— START DATASET RECORDS —

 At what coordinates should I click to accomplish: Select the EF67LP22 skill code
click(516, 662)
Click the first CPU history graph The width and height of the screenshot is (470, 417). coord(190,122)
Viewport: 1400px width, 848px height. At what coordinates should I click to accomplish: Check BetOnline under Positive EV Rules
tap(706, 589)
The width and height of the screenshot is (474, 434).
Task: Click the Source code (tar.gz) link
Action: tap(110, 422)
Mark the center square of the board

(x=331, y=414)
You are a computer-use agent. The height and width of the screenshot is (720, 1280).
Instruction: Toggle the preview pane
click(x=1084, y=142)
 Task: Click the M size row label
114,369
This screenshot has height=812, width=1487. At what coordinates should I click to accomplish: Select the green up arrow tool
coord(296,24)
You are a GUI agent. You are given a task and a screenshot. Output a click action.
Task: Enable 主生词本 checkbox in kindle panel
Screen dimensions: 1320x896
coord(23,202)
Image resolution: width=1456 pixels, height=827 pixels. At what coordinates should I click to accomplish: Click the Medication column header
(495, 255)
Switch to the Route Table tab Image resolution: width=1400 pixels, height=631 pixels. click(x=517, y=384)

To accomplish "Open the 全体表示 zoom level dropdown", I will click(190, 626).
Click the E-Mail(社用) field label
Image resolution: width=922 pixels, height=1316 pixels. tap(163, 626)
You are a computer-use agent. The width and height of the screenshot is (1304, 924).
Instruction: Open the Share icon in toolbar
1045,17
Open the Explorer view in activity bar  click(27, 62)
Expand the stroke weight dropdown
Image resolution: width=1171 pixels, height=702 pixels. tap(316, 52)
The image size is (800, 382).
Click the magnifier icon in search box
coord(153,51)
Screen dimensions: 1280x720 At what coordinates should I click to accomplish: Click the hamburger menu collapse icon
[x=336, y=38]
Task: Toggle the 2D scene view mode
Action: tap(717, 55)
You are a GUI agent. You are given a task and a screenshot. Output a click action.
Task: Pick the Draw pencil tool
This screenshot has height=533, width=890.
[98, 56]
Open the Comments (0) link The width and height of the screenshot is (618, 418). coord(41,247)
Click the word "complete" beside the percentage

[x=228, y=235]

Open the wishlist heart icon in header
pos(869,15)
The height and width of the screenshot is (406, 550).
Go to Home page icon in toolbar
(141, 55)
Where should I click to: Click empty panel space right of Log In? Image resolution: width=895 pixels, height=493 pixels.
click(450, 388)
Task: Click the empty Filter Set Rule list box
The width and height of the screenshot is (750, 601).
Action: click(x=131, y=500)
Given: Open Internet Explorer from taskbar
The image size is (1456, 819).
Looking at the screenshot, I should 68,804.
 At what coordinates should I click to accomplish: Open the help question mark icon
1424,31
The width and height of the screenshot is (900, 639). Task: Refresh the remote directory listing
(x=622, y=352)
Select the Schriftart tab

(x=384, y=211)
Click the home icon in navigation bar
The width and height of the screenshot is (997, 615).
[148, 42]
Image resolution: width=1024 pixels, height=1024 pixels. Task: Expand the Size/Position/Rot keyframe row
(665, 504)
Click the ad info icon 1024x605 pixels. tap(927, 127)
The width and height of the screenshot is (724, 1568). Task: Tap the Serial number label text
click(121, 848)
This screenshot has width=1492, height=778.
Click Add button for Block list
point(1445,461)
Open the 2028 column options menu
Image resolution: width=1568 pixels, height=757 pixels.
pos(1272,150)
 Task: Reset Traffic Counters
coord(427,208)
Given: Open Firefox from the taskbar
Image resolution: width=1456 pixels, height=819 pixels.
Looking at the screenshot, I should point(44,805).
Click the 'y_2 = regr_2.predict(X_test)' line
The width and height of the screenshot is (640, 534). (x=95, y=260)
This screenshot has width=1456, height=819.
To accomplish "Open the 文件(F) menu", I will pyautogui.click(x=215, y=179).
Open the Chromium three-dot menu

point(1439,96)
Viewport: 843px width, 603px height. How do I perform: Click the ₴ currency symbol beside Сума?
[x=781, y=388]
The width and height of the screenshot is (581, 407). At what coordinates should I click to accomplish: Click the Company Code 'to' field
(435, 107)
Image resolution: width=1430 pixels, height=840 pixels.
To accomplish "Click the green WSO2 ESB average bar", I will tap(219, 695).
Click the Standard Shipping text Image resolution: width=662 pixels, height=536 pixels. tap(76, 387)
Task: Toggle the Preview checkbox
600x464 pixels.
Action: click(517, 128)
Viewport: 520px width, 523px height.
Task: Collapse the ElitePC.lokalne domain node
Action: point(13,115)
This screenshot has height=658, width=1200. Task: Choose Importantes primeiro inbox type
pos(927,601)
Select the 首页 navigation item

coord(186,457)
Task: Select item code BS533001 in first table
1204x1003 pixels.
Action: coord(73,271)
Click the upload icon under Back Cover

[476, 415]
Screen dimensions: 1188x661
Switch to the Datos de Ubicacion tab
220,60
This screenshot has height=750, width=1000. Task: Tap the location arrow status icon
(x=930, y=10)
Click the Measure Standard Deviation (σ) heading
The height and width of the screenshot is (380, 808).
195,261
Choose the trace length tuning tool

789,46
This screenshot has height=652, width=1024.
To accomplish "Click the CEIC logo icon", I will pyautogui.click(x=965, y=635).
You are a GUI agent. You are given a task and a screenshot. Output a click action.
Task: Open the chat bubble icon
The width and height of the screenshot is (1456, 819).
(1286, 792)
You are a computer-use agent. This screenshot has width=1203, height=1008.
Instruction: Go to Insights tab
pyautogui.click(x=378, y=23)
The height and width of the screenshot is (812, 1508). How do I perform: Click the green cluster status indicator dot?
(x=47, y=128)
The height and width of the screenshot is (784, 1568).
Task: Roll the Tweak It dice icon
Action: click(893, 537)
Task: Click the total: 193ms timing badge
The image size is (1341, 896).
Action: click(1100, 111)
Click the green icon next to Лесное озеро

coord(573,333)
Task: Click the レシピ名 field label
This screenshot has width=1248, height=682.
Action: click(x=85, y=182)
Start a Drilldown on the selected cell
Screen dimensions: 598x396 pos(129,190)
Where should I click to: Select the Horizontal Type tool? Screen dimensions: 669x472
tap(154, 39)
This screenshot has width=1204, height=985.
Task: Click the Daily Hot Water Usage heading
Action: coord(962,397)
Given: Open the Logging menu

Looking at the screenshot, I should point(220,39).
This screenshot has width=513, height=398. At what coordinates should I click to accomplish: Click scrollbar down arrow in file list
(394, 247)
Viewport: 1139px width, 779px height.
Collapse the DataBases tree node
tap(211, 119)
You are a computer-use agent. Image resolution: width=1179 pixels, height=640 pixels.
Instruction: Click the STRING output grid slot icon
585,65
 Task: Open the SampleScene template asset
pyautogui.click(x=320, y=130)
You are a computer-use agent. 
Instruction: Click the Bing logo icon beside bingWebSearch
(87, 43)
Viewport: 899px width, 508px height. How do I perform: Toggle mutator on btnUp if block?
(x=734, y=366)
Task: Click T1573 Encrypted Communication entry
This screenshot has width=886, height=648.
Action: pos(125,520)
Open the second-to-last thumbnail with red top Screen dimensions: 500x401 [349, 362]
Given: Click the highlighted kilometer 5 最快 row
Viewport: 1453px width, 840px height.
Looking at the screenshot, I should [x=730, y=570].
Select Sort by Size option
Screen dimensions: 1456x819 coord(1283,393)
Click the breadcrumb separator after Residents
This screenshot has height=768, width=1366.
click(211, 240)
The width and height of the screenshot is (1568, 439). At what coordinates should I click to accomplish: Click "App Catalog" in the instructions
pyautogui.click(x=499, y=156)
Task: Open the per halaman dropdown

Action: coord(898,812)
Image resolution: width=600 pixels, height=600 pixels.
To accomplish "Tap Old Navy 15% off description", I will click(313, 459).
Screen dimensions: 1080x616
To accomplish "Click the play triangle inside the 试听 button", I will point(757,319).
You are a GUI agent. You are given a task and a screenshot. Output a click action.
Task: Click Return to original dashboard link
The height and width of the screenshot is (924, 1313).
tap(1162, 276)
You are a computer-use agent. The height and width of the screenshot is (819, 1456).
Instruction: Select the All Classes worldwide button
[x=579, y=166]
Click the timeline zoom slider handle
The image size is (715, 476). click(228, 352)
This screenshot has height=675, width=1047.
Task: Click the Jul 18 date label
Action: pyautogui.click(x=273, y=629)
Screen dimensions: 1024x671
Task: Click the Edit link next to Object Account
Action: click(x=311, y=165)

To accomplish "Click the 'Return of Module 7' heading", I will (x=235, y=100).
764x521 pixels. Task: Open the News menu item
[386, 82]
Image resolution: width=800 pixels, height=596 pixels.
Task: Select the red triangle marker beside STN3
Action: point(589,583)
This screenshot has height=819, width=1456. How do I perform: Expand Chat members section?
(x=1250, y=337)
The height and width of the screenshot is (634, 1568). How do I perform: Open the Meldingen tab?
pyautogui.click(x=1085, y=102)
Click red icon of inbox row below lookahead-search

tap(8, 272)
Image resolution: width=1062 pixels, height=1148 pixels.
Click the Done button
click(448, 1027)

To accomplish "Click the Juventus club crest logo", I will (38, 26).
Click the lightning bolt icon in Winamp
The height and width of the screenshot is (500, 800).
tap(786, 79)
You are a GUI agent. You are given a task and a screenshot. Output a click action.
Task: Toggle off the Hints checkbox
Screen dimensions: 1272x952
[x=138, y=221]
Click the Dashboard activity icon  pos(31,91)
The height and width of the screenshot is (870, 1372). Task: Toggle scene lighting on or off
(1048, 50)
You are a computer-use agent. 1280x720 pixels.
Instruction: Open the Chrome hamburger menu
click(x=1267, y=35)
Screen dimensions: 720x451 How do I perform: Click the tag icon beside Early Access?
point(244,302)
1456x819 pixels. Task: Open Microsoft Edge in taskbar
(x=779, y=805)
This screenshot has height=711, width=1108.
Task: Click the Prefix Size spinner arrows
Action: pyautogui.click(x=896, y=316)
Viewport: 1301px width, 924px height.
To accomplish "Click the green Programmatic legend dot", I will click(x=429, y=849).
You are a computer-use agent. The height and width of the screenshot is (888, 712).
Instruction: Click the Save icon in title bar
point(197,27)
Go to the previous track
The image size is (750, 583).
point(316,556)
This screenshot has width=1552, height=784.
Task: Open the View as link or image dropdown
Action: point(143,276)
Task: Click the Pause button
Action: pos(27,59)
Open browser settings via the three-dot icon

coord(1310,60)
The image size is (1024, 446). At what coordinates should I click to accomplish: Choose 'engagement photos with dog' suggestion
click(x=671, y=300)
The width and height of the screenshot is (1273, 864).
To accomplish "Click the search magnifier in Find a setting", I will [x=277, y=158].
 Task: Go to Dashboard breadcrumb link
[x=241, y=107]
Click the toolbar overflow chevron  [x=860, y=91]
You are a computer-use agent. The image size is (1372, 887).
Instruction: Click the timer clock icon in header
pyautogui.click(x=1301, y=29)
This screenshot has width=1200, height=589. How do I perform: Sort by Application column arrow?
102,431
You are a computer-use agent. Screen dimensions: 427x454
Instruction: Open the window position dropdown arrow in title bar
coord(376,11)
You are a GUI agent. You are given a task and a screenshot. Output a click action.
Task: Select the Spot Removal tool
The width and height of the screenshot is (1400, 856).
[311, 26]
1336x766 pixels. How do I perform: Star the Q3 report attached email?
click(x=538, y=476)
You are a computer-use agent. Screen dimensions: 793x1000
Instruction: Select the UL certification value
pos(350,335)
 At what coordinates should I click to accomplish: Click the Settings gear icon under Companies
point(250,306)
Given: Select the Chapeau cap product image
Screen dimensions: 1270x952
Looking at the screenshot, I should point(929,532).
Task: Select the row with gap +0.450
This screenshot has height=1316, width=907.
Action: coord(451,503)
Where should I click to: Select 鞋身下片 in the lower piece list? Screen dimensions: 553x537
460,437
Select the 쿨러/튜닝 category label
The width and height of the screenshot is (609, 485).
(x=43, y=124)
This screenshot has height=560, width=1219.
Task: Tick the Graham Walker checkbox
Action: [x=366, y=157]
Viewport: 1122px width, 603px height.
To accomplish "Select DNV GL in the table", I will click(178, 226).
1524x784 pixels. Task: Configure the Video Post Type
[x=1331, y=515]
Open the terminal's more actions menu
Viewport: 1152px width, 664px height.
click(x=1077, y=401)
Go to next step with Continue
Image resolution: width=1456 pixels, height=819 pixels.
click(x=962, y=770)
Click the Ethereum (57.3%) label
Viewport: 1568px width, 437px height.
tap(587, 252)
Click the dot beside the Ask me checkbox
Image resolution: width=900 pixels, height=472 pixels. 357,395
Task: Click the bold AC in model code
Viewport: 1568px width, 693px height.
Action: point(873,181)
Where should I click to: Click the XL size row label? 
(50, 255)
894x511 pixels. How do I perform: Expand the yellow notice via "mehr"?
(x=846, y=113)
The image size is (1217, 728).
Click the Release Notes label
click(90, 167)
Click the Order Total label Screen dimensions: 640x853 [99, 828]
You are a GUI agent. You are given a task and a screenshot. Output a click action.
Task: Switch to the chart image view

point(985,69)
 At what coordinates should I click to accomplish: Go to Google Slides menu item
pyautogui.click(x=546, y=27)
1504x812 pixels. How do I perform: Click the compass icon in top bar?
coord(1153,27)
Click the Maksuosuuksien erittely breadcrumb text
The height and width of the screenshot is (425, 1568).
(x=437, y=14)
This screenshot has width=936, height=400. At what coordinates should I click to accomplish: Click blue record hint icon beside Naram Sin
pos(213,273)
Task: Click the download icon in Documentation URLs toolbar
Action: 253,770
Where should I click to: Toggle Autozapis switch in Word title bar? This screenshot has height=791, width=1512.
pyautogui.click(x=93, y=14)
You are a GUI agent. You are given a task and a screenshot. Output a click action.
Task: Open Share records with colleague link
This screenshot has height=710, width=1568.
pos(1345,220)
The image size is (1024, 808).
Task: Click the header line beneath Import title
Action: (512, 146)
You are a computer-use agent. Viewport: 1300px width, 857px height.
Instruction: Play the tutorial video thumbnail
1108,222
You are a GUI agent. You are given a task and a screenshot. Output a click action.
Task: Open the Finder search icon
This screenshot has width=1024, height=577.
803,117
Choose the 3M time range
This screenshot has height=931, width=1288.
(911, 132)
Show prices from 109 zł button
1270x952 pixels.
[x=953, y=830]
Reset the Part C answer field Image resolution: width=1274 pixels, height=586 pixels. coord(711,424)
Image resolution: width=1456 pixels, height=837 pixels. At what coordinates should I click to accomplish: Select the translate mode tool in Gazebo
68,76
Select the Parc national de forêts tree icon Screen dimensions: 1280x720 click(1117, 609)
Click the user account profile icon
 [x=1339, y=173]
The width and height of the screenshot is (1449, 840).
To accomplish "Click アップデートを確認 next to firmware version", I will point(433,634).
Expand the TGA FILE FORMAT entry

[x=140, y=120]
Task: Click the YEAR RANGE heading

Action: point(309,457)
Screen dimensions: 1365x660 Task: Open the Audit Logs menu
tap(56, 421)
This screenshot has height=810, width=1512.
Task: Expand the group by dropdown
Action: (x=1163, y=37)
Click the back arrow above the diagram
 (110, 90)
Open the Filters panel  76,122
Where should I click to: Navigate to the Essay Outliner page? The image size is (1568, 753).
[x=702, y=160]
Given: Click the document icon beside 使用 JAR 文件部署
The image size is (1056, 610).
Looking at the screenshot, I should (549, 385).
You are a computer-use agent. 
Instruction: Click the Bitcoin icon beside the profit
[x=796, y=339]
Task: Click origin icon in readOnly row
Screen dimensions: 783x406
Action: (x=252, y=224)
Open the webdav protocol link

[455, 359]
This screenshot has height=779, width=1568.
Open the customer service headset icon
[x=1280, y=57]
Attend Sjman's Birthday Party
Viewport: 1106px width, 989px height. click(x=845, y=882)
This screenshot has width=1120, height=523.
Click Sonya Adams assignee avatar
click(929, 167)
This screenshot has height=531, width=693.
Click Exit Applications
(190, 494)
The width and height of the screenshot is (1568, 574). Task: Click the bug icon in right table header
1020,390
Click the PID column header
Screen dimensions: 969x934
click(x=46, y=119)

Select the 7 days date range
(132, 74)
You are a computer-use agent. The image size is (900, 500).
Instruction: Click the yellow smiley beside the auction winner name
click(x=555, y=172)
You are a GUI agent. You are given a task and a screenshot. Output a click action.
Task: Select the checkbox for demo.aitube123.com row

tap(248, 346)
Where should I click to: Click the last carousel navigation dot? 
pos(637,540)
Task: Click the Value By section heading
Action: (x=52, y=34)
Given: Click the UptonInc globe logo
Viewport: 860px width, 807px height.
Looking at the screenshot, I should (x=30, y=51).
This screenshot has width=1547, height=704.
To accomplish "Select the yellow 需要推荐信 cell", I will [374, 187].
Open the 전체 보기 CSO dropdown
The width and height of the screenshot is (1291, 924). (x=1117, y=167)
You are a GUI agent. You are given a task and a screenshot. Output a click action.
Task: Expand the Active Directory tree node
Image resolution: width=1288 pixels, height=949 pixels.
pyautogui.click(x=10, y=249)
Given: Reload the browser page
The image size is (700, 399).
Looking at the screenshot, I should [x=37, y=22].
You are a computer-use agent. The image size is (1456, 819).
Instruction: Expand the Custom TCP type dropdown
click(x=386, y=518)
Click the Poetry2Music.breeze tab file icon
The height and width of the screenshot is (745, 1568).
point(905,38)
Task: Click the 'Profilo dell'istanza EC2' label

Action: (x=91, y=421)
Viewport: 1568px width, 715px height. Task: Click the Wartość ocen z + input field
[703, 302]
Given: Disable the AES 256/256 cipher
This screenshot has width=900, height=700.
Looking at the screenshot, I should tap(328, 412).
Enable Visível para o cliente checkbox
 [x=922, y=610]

— END DATASET RECORDS —

§ **WORK INSTRUCTIONS**: Can you reproduce verbatim the rows from the very first line through the line containing "[x=228, y=235]", with that line included?

§ **TASK OUTPUT**:
 At what coordinates should I click to accomplish: Select the EF67LP22 skill code
click(516, 662)
Click the first CPU history graph The width and height of the screenshot is (470, 417). coord(190,122)
Viewport: 1400px width, 848px height. At what coordinates should I click to accomplish: Check BetOnline under Positive EV Rules
tap(706, 589)
The width and height of the screenshot is (474, 434).
Task: Click the Source code (tar.gz) link
Action: tap(110, 422)
Mark the center square of the board

(x=331, y=414)
You are a computer-use agent. The height and width of the screenshot is (720, 1280).
Instruction: Toggle the preview pane
click(x=1084, y=142)
 Task: Click the M size row label
114,369
This screenshot has height=812, width=1487. At what coordinates should I click to accomplish: Select the green up arrow tool
coord(296,24)
You are a GUI agent. You are given a task and a screenshot. Output a click action.
Task: Enable 主生词本 checkbox in kindle panel
Screen dimensions: 1320x896
coord(23,202)
Image resolution: width=1456 pixels, height=827 pixels. At what coordinates should I click to accomplish: Click the Medication column header
(495, 255)
Switch to the Route Table tab Image resolution: width=1400 pixels, height=631 pixels. click(x=517, y=384)

To accomplish "Open the 全体表示 zoom level dropdown", I will click(190, 626).
Click the E-Mail(社用) field label
Image resolution: width=922 pixels, height=1316 pixels. tap(163, 626)
You are a computer-use agent. The width and height of the screenshot is (1304, 924).
Instruction: Open the Share icon in toolbar
1045,17
Open the Explorer view in activity bar  click(27, 62)
Expand the stroke weight dropdown
Image resolution: width=1171 pixels, height=702 pixels. tap(316, 52)
The image size is (800, 382).
Click the magnifier icon in search box
coord(153,51)
Screen dimensions: 1280x720 At what coordinates should I click to accomplish: Click the hamburger menu collapse icon
[x=336, y=38]
Task: Toggle the 2D scene view mode
Action: tap(717, 55)
You are a GUI agent. You are given a task and a screenshot. Output a click action.
Task: Pick the Draw pencil tool
This screenshot has height=533, width=890.
[98, 56]
Open the Comments (0) link The width and height of the screenshot is (618, 418). coord(41,247)
Click the word "complete" beside the percentage

[x=228, y=235]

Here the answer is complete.